▸ **TASK GOAL**
Below this line is a set of entries; quote exactly the lines from the line that contains "Sfondo chiaro (16, 2535)" to the line that contains "Facebook (13, 262)", both lines included.

= Beginning of Section =

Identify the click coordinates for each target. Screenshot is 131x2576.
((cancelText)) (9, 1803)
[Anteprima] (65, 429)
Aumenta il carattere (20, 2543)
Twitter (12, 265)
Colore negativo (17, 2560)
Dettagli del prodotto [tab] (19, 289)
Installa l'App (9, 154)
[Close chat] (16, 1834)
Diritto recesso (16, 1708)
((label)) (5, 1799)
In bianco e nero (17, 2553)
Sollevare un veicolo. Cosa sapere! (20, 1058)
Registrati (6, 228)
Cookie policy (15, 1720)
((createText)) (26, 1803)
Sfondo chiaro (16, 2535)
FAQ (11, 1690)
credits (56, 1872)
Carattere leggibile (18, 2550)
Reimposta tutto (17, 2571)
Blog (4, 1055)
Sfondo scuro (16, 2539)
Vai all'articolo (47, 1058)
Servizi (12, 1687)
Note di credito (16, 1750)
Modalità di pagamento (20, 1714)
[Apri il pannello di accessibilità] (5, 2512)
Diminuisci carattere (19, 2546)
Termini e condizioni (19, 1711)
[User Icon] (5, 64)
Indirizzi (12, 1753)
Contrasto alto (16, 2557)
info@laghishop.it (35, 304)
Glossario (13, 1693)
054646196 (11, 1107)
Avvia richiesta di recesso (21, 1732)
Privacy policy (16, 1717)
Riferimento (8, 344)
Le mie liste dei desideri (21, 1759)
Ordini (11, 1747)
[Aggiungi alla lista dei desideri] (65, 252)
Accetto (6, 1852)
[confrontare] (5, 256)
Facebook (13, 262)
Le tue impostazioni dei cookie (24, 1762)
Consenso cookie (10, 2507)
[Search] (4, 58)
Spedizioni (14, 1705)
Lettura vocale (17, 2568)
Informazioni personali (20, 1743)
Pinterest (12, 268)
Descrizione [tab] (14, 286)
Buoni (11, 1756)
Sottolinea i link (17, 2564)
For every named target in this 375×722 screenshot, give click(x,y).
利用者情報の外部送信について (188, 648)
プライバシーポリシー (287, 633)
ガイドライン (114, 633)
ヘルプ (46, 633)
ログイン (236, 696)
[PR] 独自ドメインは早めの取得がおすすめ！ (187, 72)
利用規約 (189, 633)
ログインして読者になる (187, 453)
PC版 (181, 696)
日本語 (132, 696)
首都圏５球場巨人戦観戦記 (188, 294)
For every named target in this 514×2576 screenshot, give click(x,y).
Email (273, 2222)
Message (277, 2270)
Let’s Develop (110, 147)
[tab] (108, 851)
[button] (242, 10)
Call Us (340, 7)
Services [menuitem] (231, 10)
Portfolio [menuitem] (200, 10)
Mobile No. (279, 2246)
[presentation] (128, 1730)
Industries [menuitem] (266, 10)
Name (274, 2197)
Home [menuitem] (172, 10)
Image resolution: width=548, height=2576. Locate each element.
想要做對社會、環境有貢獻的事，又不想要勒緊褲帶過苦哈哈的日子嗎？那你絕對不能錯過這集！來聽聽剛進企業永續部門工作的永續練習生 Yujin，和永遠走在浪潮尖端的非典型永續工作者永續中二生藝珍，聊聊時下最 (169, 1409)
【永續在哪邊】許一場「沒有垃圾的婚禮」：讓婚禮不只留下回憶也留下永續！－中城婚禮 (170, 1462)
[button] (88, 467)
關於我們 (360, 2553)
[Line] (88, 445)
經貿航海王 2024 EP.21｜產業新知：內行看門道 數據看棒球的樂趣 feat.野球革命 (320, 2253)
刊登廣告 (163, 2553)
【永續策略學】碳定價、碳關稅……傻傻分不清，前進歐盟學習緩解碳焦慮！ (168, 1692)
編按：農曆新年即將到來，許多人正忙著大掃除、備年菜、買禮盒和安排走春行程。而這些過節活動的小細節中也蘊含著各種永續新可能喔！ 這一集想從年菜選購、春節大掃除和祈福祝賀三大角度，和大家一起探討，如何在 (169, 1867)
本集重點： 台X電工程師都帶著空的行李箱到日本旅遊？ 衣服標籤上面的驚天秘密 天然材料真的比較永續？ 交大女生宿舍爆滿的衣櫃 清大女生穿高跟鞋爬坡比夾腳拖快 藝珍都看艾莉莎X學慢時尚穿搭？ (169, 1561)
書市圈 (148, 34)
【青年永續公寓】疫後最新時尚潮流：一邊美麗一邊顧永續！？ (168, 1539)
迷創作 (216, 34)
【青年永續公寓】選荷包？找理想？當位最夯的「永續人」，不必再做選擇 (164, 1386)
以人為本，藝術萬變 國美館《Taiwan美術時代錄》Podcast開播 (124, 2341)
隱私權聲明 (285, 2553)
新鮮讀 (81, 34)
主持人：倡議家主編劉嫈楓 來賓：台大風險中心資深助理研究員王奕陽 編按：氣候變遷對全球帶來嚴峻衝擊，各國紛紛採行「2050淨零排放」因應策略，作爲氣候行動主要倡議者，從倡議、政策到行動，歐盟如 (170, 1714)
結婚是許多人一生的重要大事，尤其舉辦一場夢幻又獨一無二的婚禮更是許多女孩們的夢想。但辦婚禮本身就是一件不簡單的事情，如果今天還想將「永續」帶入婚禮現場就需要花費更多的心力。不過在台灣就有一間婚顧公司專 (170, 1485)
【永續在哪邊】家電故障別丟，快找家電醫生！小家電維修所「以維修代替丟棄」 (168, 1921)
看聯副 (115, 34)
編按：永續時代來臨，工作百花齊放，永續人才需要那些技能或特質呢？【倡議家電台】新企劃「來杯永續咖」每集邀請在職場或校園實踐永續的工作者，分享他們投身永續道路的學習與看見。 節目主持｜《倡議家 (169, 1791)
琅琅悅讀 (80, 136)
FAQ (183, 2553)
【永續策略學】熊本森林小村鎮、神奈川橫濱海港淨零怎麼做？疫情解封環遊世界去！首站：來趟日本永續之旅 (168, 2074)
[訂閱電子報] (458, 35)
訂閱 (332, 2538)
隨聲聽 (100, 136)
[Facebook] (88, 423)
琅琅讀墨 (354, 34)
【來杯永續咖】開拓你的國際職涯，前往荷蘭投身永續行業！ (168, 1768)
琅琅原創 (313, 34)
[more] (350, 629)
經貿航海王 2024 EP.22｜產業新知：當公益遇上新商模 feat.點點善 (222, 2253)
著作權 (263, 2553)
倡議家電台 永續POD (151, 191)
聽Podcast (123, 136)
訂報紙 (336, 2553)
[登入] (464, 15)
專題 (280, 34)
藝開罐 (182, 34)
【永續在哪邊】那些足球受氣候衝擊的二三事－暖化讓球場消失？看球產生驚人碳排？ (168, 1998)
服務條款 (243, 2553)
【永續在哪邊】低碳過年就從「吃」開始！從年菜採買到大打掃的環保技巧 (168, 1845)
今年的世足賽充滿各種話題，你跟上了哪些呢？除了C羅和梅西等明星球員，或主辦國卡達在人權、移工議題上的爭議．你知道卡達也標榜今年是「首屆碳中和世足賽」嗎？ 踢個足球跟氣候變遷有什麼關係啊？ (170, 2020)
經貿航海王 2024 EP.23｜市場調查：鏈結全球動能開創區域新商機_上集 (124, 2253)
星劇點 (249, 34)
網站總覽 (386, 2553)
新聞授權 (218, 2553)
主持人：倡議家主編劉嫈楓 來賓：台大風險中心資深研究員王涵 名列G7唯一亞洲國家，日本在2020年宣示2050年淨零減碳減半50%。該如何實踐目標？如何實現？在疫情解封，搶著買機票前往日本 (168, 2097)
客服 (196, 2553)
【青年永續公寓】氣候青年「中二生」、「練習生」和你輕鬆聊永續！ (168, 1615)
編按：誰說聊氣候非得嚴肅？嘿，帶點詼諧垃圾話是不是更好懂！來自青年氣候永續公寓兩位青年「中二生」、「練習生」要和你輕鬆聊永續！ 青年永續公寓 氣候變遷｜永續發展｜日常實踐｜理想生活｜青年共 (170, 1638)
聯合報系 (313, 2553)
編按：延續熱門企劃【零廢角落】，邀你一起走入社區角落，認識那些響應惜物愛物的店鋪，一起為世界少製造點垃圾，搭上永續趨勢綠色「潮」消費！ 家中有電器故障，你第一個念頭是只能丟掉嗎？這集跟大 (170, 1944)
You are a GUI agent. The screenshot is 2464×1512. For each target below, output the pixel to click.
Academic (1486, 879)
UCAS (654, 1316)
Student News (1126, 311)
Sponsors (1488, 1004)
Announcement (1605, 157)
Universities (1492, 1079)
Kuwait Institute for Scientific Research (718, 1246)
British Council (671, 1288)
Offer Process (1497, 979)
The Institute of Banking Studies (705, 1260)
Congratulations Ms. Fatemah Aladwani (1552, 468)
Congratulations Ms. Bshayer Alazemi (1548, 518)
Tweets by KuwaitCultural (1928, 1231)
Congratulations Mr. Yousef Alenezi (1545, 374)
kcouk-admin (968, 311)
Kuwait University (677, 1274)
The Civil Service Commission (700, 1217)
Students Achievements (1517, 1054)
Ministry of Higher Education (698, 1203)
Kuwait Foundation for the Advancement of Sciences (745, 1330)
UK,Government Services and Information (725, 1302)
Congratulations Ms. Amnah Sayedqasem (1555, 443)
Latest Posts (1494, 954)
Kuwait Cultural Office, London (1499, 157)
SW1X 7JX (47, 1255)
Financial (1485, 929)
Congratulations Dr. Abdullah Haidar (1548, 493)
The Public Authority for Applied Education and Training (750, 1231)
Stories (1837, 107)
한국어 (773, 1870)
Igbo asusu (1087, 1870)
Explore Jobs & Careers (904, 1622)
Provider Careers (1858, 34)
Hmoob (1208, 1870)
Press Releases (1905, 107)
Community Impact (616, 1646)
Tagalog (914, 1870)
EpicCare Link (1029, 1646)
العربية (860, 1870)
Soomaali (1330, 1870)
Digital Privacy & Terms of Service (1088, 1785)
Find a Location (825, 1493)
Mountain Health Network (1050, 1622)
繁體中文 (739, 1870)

= End of Section =

▸ **WRITTEN ANSWER**
Sfondo chiaro (16, 2535)
FAQ (11, 1690)
credits (56, 1872)
Carattere leggibile (18, 2550)
Reimposta tutto (17, 2571)
Blog (4, 1055)
Sfondo scuro (16, 2539)
Vai all'articolo (47, 1058)
Servizi (12, 1687)
Note di credito (16, 1750)
Modalità di pagamento (20, 1714)
[Apri il pannello di accessibilità] (5, 2512)
Diminuisci carattere (19, 2546)
Termini e condizioni (19, 1711)
[User Icon] (5, 64)
Indirizzi (12, 1753)
Contrasto alto (16, 2557)
info@laghishop.it (35, 304)
Glossario (13, 1693)
054646196 (11, 1107)
Avvia richiesta di recesso (21, 1732)
Privacy policy (16, 1717)
Riferimento (8, 344)
Le mie liste dei desideri (21, 1759)
Ordini (11, 1747)
[Aggiungi alla lista dei desideri] (65, 252)
Accetto (6, 1852)
[confrontare] (5, 256)
Facebook (13, 262)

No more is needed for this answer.